New racism and old stereotypes in the National Hockey League: the stacking of aboriginal players into the role of enforcer
racism in sports, minorities in sports
Tracing the roles played by Aboriginal hockey players in the National Hockey League (NHL) from the mid-1970s to 2010, this chapter takes an historical, longitudinal view to explain the abundance of Aboriginals, that is, Indians, Inuit, and Métis men, in the role of enforcer, a one-dimensional player who does little more than fight. "Stacking" is a term that draws attention to certain social factors that account for the position — or, for the purposes of this chapter, the role — a player is assigned or expected to fulfill as a member of a team.

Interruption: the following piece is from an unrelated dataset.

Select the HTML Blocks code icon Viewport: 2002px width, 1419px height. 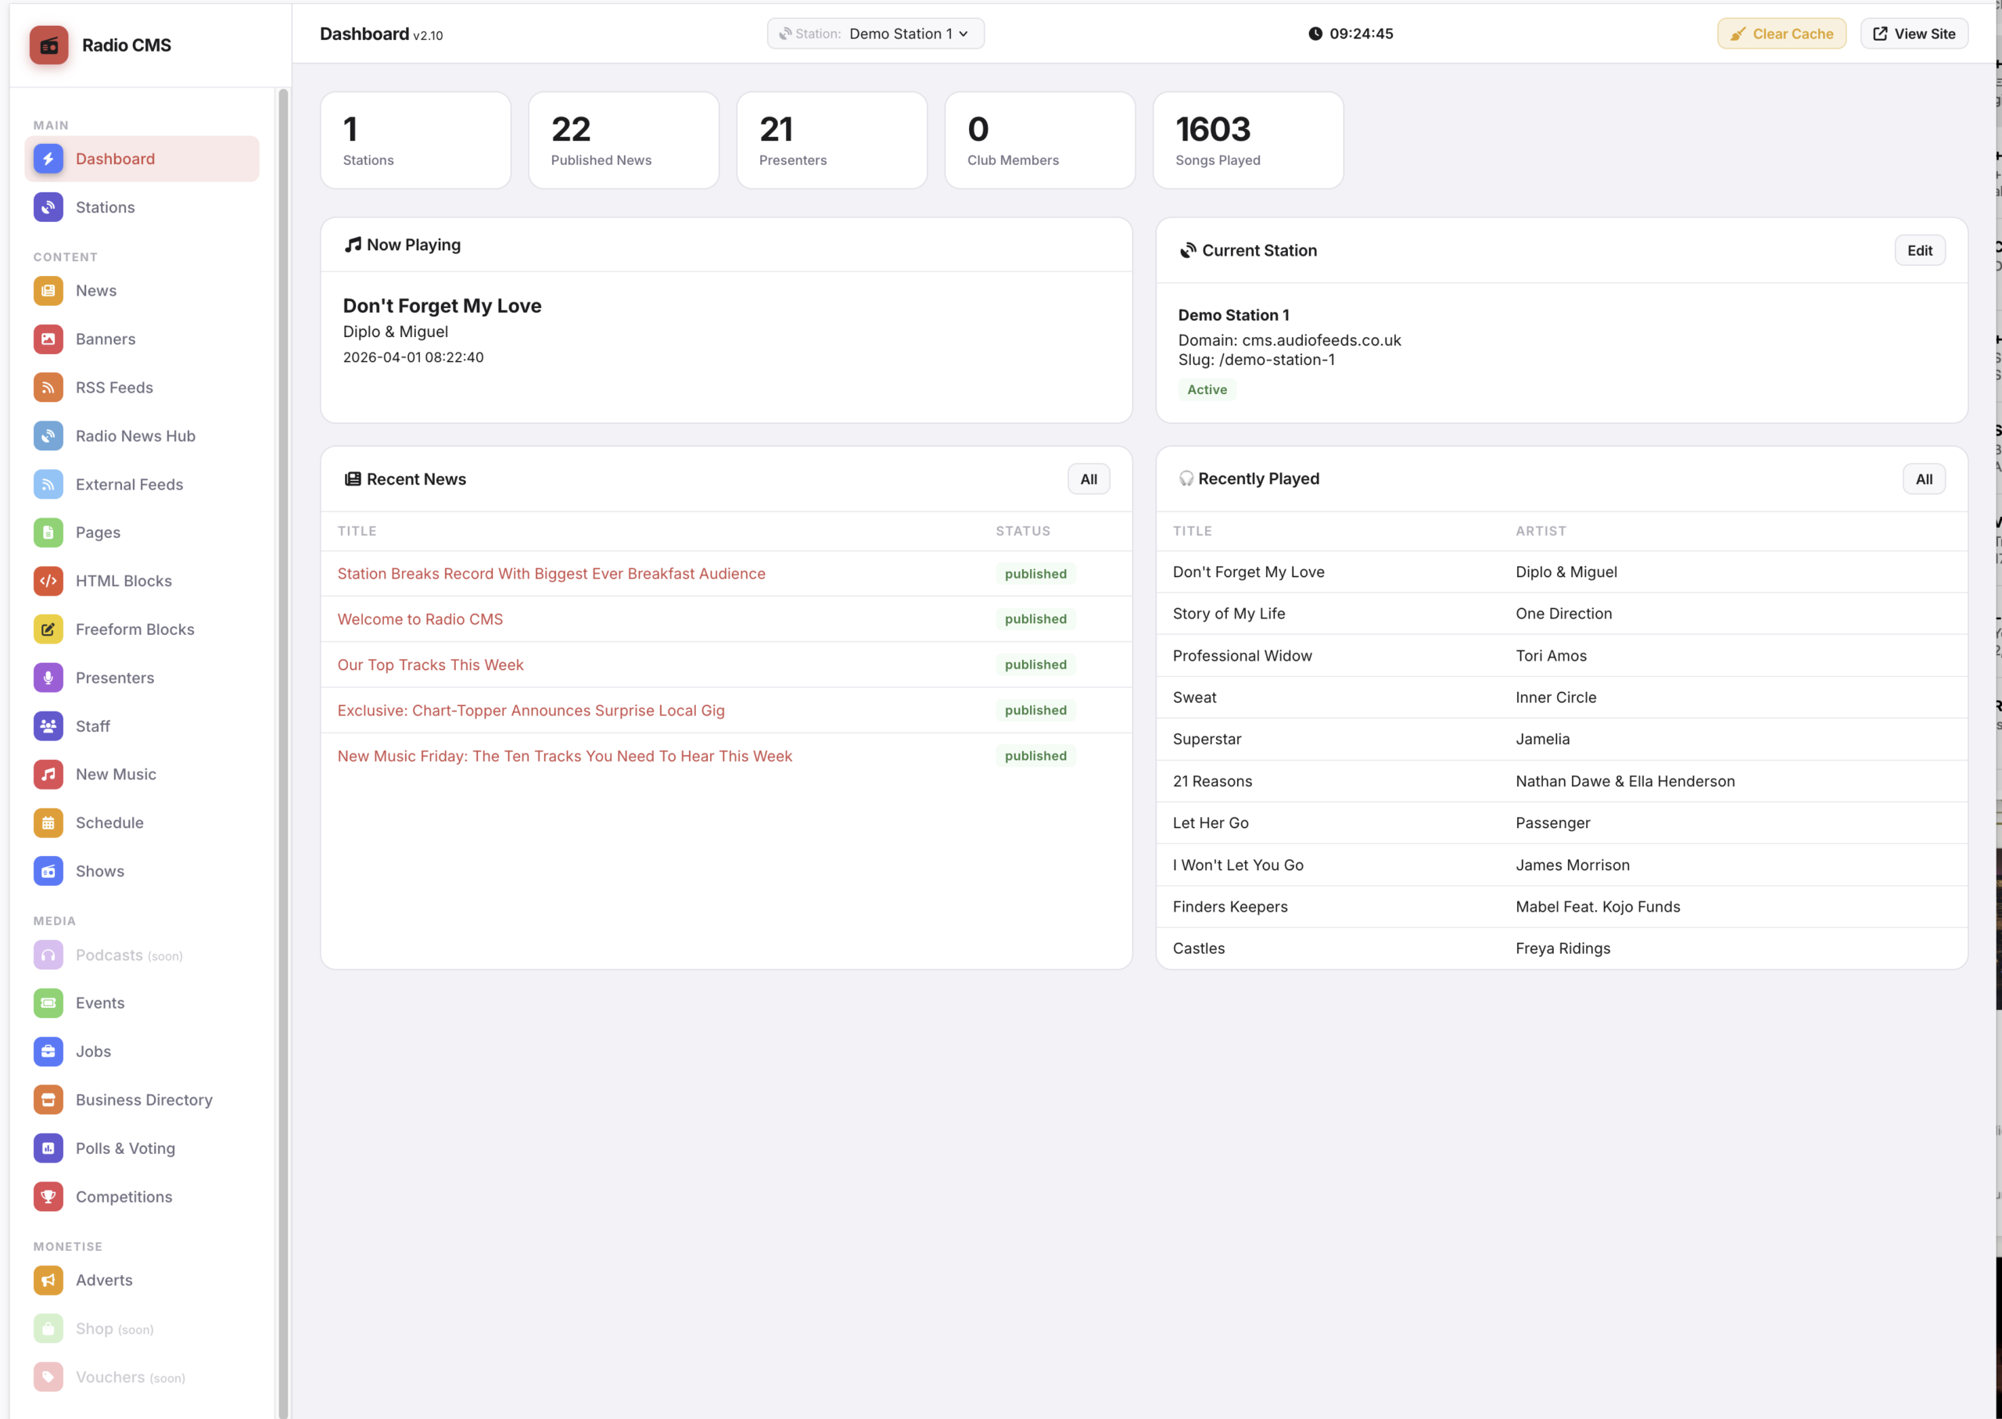[x=48, y=580]
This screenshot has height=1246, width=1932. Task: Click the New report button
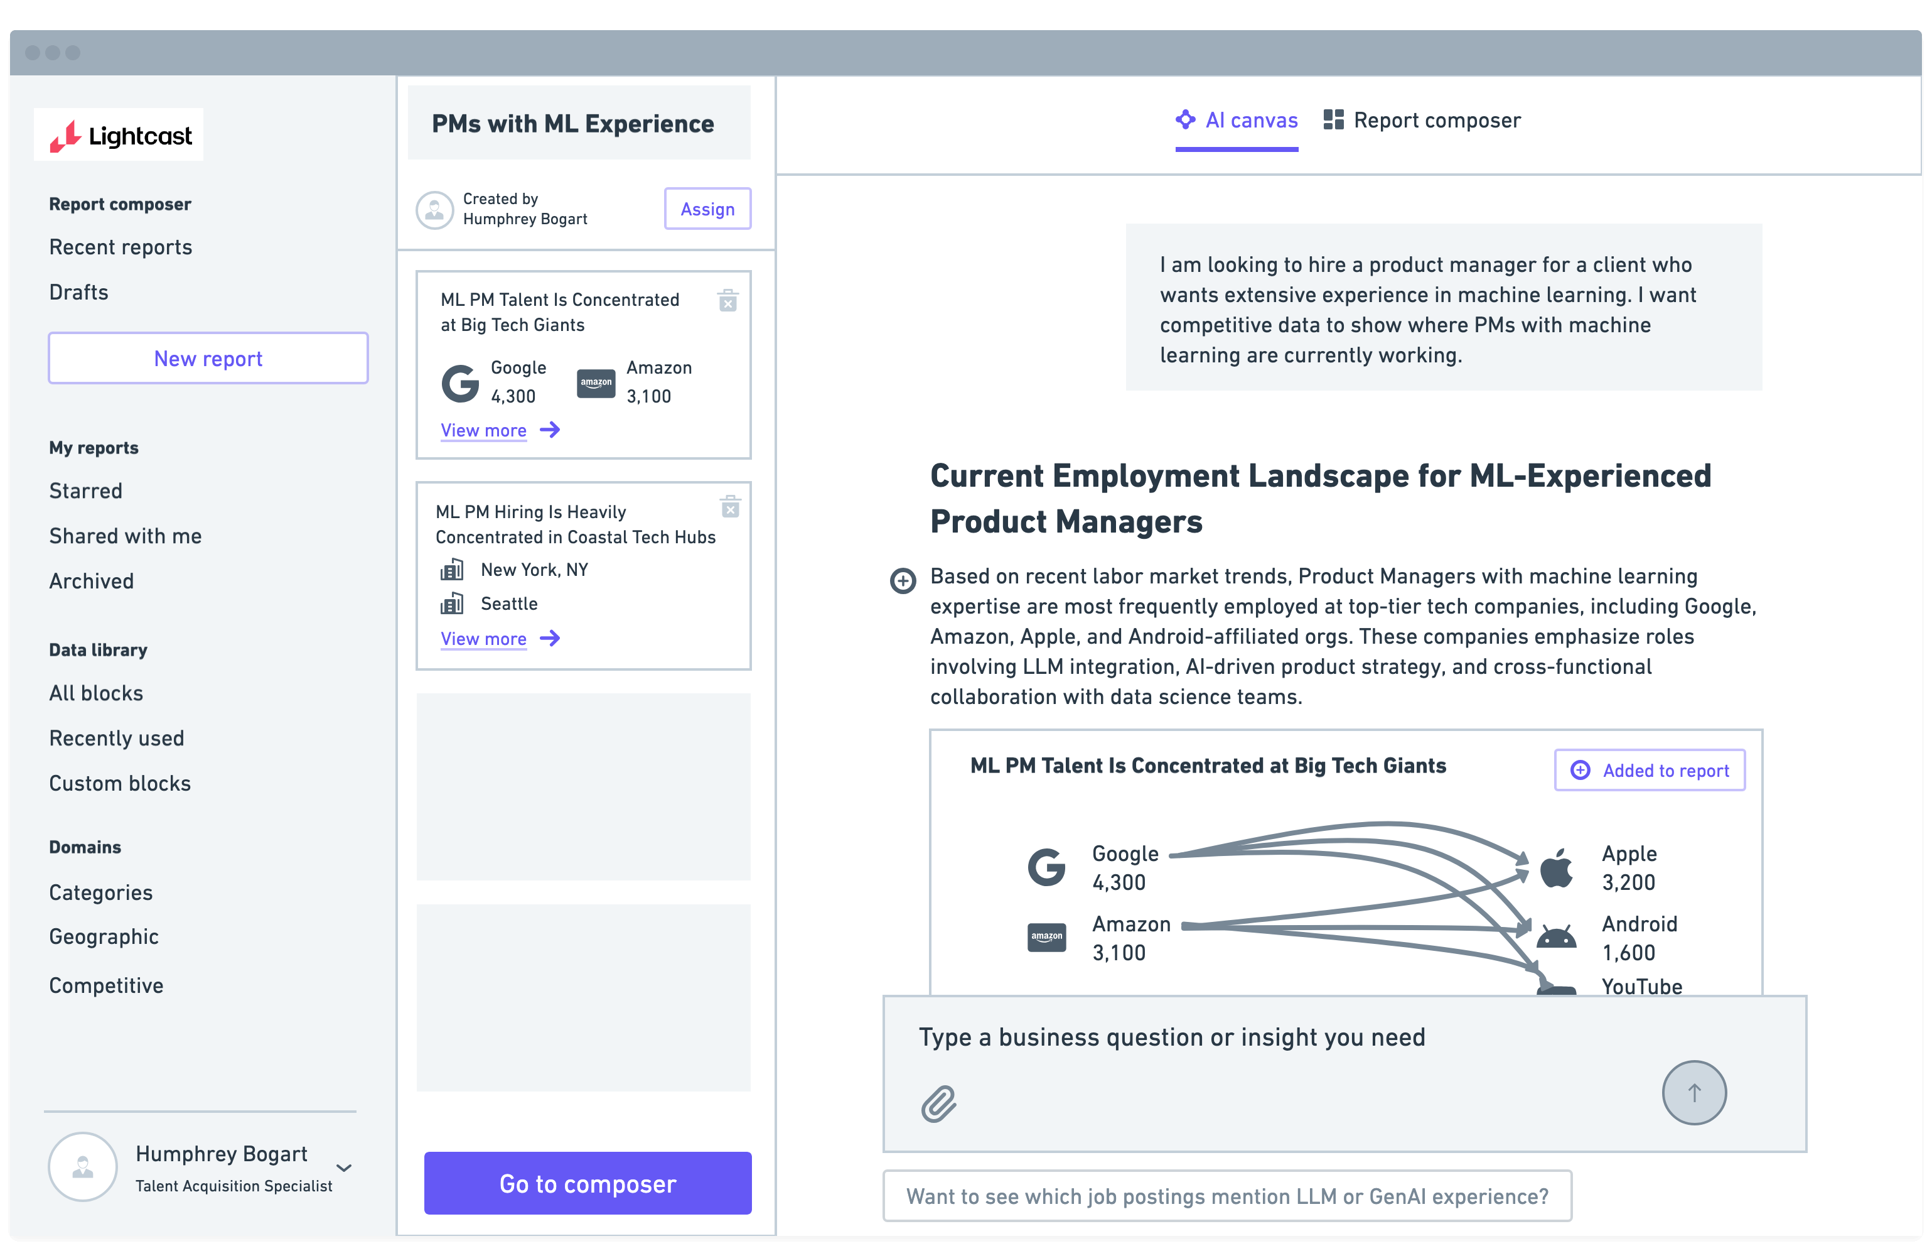pos(208,358)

To situate the phenomenon of stacking Aboriginal hockey players as enforcers, the place of Aboriginal peoples within Canada is examined, particularly an historically informed analysis of the concept of Othering within democratic racism. To build the case of the stacking of Aboriginal hockey players, quantitative data is analyzed, with penalty minutes, major penalties, and fights examined for each National Hockey League season in which Aboriginal representation made up at least 1 percent of the league's players. The results indicate that Aboriginal NHL players have disproportionately fulfilled the role of enforcer; these results are considered in relation to the history of the culture of racism in Canada.
Valentine, J. (2012). New Racism and Old Stereotypes in the National Hockey League: The Stacking of Aboriginal Players into the Role of Enforcer. In Darnell, S., Joseph, J. & Nakamura, Y. (Eds.), Race and Sport in Canada. Toronto: Canadian Scholars Press, 107-135.